Present name. - Quinia Sulphate. (C20H14N2O2)2, H1So4,7H10.

This is prepared in large quantities by the manufacturing chemists, and is best obtained from them. Its purity, however, should be ascertained by the following

Characters and Tests. - Filiform silky snow-white crystals, of a pure intensely bitter taste, sparingly soluble in water, yet imparting to it a peculiar bluish tint. The solution gives with Chloride of Barium a white precipitate insoluble in Nitric Acid, and when treated first with solution of Chlorine and afterwards with Ammonia it becomes of a splendid emerald-green colour.
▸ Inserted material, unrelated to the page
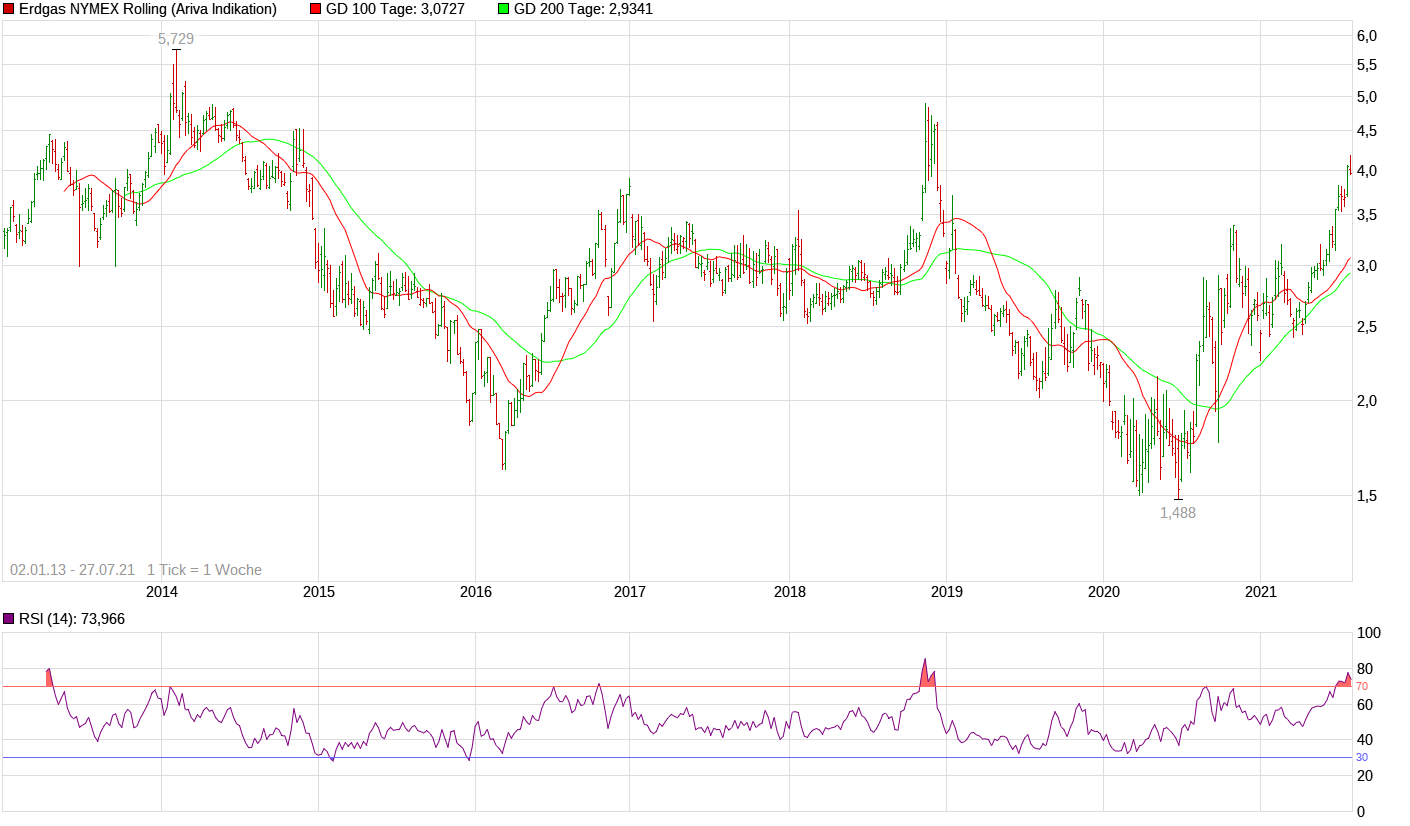Expand the 1 Tick = 1 Woche interval selector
Dissolves in pure Sulphuric Acid with a feeble yellowish tint, and undergoes no further change of colour when gently warmed. 10 grains with 10 minims of diluted Sulphuric Acid and half a fluid ounce of water form a perfect solution, from which Ammonia throws down a white precipitate. This re-dissolves on agitating the whole with half a fluid ounce of ether, without the production of any crystalline matter floating on the lower of the two strata, into which the agitated fluid separates on rest. 25 grains of the salt should lose 3.6 grains of water by drying at 212°.
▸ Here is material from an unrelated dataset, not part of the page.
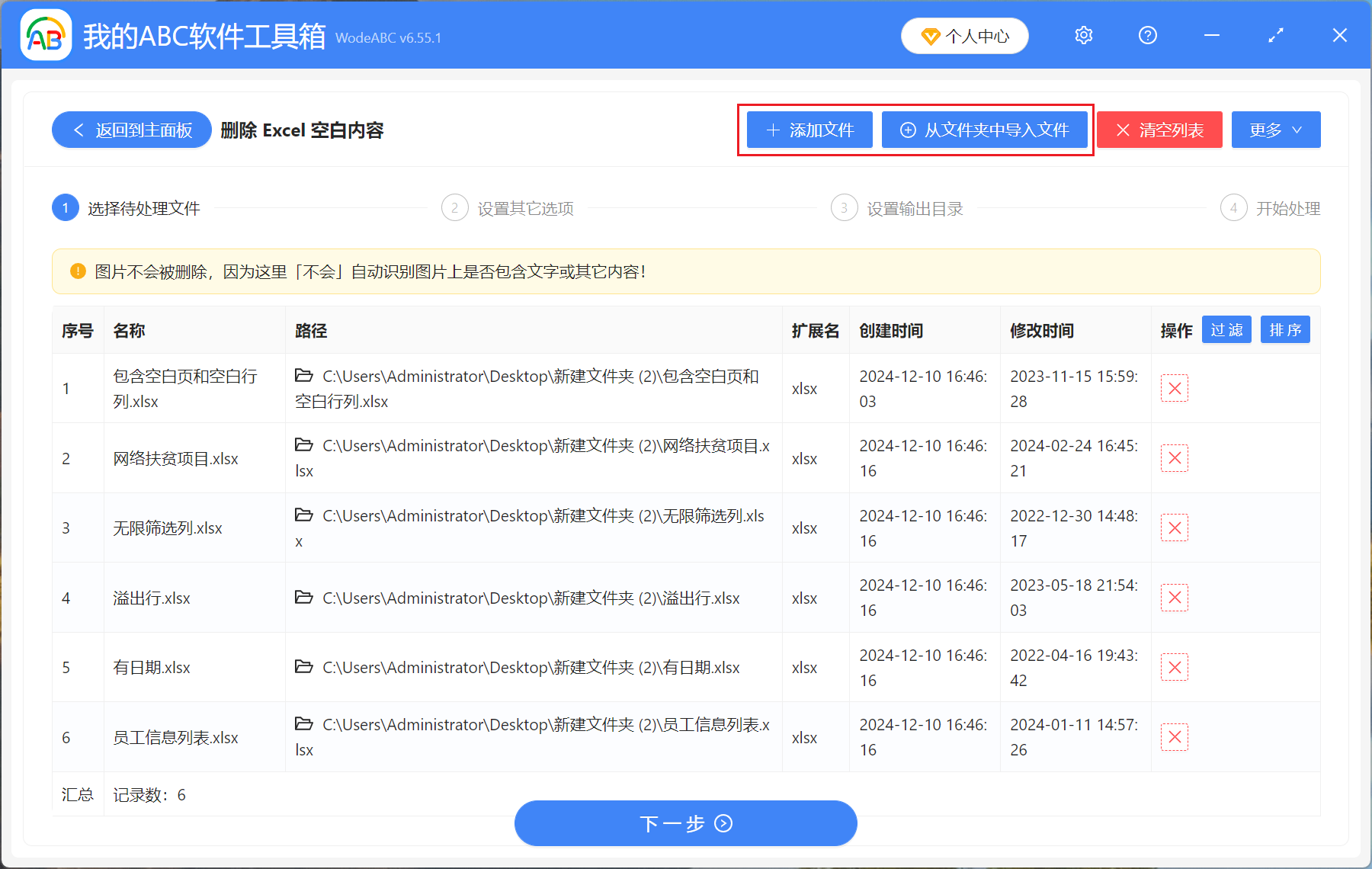Click 返回到主面板 to go back
1372x869 pixels.
point(131,130)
Preparation. - Trituration for lx, unless Sulphuric Acid is added in excess. A solution of 1 in 15 can be made by adding a few drops of dilute Sulphuric Acid. The salt is sufficiently soluble in 20 O.P. spirit to allow of a 1 solution being made, and from this the higher attenuations should be prepared with rectified spirit.
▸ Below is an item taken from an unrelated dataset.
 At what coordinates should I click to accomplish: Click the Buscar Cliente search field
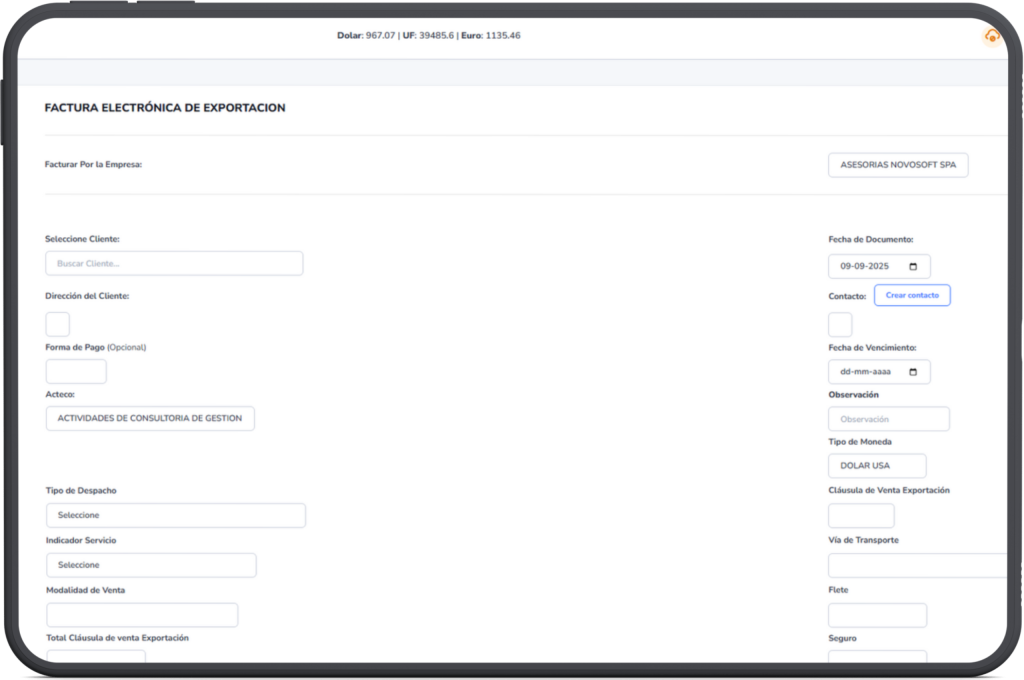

Some practitioners prefer using the Muriate of Quinine, as it is more readily soluble and admits of a 1 in 10 solution being made, but further information is needed as to its action - indeed, a full proving of it is muck to be desired.

Reference to Horn. Proving. - Journ. fur. Arzn., ii.

Proper forms for dispensing. - Below 1, Trituration or Solution only, 1 and upwards, Tincture, Pilules, or Globules.